Uma verdadeira bomba política pode estremecer a gestão do prefeito de Rosário, Jonas Magno. Segundo denúncia apresentada pelo radialista Carlos Afonso no programa Alô Bacurau, o próprio prefeito aparece no Portal da Transparência do município ocupando o cargo de secretário adjunto de Meio Ambiente em sua administração.
De acordo com as informações divulgadas, a nomeação teria sido realizada no dia 23 de janeiro de 2025, com salário de aproximadamente R$ 4 mil mensais. O detalhe que chamou atenção é que Jonas Magno já recebe salário como prefeito do município, estimado em cerca de R$ 11 mil.
Somando os dois vencimentos, o gestor estaria recebendo mais de R$ 14 mil mensais pagos com recursos públicos.
A denúncia rapidamente ganhou repercussão em Rosário e passou a gerar questionamentos sobre possível acúmulo irregular de funções dentro da administração municipal.
Segundo o apresentador Carlos Afonso, os dados foram extraídos diretamente do Portal da Transparência da Prefeitura de Rosário. Ainda de acordo com a denúncia, a Secretaria Adjunta de Meio Ambiente estaria sem ocupante formal e o próprio prefeito apareceria como adjunto da pasta desde janeiro de 2025.
Caso as informações sejam confirmadas, especialistas apontam que a situação poderá gerar questionamentos jurídicos e até eventual necessidade de devolução de recursos ao erário público.

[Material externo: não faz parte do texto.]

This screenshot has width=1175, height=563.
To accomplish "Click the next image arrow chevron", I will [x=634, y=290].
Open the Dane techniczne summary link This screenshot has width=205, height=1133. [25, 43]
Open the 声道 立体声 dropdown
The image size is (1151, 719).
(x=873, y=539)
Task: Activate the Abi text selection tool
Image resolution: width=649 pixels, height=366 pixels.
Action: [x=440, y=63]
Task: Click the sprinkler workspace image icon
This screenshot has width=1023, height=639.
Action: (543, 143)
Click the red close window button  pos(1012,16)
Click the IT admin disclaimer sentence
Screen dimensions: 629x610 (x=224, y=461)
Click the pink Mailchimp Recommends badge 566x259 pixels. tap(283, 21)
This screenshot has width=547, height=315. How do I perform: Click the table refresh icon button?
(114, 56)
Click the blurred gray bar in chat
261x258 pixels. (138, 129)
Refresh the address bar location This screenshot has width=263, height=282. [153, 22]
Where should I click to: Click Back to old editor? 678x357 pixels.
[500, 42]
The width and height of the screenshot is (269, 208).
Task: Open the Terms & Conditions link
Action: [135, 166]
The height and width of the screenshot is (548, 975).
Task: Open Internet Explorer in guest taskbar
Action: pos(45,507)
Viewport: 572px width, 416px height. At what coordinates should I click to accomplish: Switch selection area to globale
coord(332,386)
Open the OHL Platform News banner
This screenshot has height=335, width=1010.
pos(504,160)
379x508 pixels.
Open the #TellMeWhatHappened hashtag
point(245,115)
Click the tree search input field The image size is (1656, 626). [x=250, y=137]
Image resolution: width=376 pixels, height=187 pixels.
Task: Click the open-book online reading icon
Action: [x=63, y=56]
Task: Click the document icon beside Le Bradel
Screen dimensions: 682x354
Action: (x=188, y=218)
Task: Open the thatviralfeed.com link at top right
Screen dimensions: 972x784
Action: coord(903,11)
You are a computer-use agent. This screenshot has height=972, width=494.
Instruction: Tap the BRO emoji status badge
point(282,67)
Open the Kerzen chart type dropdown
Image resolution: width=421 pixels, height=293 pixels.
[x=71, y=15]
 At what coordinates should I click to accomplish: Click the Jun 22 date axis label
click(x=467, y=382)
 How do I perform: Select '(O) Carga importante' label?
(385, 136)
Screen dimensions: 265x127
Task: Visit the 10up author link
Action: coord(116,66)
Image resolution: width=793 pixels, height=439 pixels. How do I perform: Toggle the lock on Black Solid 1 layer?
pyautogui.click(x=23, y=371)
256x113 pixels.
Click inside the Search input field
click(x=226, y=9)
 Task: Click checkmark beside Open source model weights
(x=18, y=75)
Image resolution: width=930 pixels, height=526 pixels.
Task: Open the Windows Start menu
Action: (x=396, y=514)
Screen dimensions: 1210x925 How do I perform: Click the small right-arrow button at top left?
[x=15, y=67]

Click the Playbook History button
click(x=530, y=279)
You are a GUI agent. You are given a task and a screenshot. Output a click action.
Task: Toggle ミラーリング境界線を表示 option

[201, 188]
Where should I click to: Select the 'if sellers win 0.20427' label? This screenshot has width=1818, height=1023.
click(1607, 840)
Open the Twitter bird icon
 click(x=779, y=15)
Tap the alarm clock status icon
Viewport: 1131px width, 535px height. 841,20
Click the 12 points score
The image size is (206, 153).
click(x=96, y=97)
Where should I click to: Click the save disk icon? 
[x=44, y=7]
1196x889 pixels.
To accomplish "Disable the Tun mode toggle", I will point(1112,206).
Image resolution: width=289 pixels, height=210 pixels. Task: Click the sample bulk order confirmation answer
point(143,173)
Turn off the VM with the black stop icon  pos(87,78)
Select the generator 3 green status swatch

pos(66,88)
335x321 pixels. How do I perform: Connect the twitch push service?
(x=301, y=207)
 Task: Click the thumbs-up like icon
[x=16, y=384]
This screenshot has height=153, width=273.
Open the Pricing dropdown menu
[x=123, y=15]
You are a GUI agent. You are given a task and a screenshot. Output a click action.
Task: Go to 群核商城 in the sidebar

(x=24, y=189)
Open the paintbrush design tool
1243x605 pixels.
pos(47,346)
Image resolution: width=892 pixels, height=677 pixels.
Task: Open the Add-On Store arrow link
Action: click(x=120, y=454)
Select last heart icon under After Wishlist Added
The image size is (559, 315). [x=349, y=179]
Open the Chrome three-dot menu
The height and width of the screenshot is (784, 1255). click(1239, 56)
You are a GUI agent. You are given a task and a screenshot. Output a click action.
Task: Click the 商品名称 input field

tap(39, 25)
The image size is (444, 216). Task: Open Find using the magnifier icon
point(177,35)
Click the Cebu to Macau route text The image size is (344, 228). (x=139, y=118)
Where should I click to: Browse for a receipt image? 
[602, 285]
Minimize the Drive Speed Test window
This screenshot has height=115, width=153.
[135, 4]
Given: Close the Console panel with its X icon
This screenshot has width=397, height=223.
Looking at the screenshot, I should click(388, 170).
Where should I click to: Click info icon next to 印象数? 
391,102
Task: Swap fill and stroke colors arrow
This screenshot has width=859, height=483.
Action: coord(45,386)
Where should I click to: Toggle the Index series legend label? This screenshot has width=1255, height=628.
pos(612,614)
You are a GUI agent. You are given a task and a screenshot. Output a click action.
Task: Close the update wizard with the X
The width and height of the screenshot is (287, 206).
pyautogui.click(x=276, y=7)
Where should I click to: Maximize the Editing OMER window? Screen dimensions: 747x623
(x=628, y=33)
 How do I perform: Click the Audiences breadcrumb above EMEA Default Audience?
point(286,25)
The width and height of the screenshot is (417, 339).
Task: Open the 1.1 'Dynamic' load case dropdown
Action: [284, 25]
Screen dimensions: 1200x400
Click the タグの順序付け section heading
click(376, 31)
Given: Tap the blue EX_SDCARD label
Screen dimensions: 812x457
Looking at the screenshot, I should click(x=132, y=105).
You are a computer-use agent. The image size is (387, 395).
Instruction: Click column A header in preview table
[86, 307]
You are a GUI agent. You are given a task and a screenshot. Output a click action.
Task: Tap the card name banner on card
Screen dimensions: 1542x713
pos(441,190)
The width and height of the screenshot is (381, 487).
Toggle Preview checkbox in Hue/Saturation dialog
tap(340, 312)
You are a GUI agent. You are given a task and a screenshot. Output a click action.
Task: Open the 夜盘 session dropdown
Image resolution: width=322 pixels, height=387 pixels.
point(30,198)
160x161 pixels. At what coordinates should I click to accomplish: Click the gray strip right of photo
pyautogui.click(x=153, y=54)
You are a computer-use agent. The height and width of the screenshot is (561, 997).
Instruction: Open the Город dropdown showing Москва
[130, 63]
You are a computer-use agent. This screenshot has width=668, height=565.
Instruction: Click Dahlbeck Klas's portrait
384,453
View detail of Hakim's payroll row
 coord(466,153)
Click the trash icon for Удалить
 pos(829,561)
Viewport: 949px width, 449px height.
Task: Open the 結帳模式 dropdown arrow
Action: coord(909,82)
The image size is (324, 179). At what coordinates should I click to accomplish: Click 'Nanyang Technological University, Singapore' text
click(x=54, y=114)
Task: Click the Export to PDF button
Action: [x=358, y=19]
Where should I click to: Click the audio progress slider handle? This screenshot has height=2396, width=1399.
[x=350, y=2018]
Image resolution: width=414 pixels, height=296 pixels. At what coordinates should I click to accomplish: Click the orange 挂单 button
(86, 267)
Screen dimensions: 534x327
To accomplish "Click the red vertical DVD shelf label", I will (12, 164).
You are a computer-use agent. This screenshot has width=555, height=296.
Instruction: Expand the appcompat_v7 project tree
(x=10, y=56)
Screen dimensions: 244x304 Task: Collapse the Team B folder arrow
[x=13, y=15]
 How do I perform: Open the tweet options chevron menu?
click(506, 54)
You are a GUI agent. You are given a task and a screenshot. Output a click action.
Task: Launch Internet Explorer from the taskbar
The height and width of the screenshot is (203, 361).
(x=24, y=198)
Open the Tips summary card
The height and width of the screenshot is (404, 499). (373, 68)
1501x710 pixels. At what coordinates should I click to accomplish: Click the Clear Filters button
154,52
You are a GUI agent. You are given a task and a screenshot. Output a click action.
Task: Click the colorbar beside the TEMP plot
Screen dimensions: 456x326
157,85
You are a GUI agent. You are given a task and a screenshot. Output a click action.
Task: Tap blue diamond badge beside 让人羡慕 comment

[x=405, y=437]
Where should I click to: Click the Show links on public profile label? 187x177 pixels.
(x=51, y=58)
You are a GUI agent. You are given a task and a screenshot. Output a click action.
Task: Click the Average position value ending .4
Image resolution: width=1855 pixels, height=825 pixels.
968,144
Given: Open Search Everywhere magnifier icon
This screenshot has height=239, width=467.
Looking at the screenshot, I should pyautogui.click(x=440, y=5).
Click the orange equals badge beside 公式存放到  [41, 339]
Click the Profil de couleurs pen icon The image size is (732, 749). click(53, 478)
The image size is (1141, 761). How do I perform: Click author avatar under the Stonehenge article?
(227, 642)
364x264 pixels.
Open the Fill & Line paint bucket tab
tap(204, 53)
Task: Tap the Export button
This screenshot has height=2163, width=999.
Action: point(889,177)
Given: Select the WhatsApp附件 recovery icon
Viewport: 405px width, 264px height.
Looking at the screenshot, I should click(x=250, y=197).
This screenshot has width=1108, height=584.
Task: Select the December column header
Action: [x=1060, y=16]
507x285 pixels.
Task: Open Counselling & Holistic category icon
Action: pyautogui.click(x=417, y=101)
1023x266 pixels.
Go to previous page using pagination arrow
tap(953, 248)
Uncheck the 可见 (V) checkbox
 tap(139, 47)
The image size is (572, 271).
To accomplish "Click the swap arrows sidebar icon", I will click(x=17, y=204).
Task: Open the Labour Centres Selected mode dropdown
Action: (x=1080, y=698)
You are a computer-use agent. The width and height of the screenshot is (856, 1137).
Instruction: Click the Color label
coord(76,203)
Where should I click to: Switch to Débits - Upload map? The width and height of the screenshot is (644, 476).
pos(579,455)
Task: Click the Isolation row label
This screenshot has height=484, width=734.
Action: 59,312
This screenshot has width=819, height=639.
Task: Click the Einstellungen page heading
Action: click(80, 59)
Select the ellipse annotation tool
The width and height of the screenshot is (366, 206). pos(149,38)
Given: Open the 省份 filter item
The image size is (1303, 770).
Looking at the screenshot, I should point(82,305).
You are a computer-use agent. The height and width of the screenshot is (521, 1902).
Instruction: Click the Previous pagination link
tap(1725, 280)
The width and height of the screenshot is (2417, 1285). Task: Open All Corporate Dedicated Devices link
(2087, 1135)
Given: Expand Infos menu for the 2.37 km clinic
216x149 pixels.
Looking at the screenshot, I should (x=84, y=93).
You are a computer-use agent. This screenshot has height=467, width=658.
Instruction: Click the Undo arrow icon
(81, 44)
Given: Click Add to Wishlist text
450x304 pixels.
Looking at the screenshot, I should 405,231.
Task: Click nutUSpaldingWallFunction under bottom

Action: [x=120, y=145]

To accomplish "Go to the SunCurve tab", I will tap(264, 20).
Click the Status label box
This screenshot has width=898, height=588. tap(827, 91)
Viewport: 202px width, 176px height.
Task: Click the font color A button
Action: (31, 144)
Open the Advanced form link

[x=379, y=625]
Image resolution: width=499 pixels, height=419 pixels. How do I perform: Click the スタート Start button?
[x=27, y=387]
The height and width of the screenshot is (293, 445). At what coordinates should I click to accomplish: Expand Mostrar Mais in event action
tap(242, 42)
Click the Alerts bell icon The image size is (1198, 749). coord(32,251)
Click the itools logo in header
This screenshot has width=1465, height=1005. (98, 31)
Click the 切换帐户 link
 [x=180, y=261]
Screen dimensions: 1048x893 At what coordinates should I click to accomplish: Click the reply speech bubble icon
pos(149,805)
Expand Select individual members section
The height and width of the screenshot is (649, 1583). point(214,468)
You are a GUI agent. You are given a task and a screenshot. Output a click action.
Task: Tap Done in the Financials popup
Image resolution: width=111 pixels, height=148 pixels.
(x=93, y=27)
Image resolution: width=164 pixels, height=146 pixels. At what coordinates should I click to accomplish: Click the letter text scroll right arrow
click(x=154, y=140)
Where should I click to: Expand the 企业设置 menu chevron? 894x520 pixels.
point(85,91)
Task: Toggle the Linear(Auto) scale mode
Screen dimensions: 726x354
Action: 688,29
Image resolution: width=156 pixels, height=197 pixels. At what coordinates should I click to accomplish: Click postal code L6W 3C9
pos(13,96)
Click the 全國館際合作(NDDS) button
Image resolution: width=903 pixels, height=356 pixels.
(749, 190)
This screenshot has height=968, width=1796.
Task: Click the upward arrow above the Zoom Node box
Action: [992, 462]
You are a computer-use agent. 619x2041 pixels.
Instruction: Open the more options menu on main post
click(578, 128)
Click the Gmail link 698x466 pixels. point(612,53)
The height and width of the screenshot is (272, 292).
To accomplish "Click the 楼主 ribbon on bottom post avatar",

Nos bastidores políticos do município, o caso já começa a levantar suspeitas ainda maiores sobre uma possível “farra” de altos salários dentro da prefeitura.
Segundo denúncias apresentadas no programa, existiriam servidores com duas matrículas em secretarias diferentes, recebendo altos salários, enquanto alguns funcionários afirmam nunca ter recebido os valores que aparecem vinculados aos seus nomes no sistema público.
A situação passou a alimentar suspeitas sobre possíveis funcionários fantasmas dentro da gestão municipal.
Além disso, críticos da administração questionam a legalidade de o prefeito ocupar simultaneamente cargo de secretário em sua própria estrutura administrativa, já que a função de secretário existe justamente para auxiliar o chefe do Executivo, e não ser exercida pelo próprio gestor.
Diante da repercussão, cresce a pressão para que o Ministério Público do Maranhão e o Tribunal de Contas do Estado (TCE-MA) investiguem o caso e realizem auditoria nos contratos, folhas salariais e vínculos funcionais da Prefeitura de Rosário.
Até o momento, a Prefeitura de Rosário ainda não divulgou nota oficial esclarecendo as denúncias apresentadas no programa Alô Bacurau.